Here you ask and answer questions on GROMACS , a free and open-source software suite for high-performance molecular dynamics and output analysis.

  • User discussions. Discussion forum for installation and usage of GROMACS software. To post a new topic or to answer to a topic, an account is required.
  • Announcements. GROMACS-related announcements. Only staff can post.
  • Third party tools and files Discussion forum for third party tools and files useful for the GROMACS community
  • Site feedback for any questions about how things work on this site

Some tips to improve the chance of getting helpful response to your problem:

  1. Use an informative title for your topic and use one topic for each individual question;
  2. Provide as much detailed information as possible on the problem. For example when you post in user discussions:
  • say why you thought the output was not what you expected, (this should be higher up in my opinion)
  • cite your GROMACS version number and specify if the code has been modified,
  • describe your simulation system (e.g. system type, size, box type, force field),
  • describe your simulation preparation before the problem arose (e.g. manual modification of files),
  • copy and paste your input command lines,
  • consider including your .mdp file or the relevant portion of your .top or .log file,
  • consider uploading a relevant image or PDF,
  • inspect all your output files, stderr and stdout for information,
  • copy and paste any error message (look in both the .log file and stderr);
  1. When you’ve solved the problem, please consider posting a reply to the forum detailing what was wrong, your solution and how it worked.
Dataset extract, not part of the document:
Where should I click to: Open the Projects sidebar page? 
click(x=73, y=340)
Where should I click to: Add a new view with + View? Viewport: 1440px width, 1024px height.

Not only might this help people in the future, but it might teach you more about the problem and the solution;
  2. use good etiquette, avoiding ALL CAPS, bad spelling and punctuation, txtspk, perso. abbrs, etc…
  3. Use tags. Here you find more on how to use Forum tags

Useful information, once you have created an account:

  • Set your account preference by clicking your name at the top-right side. In particular:
    to activate mailing-list mode go to preference > email
    to change the appearance of your profile go to preference > interface
  • To post via email to user discussion use bioexcel1+gromacs-user-forum@discoursemail.com.
    Note, to post via email, it is important that you subscribe with the mail address exactly as it appears in the headers of the mails you send, otherwise your posts will be rejected! ( E.g. joe@chem.uni.edu is different from joe@uni.edu; and joe.doe@gmail.com is different from joedoe@gmail.com. )

Note the complete list of the accounts is available only to the forum administrators.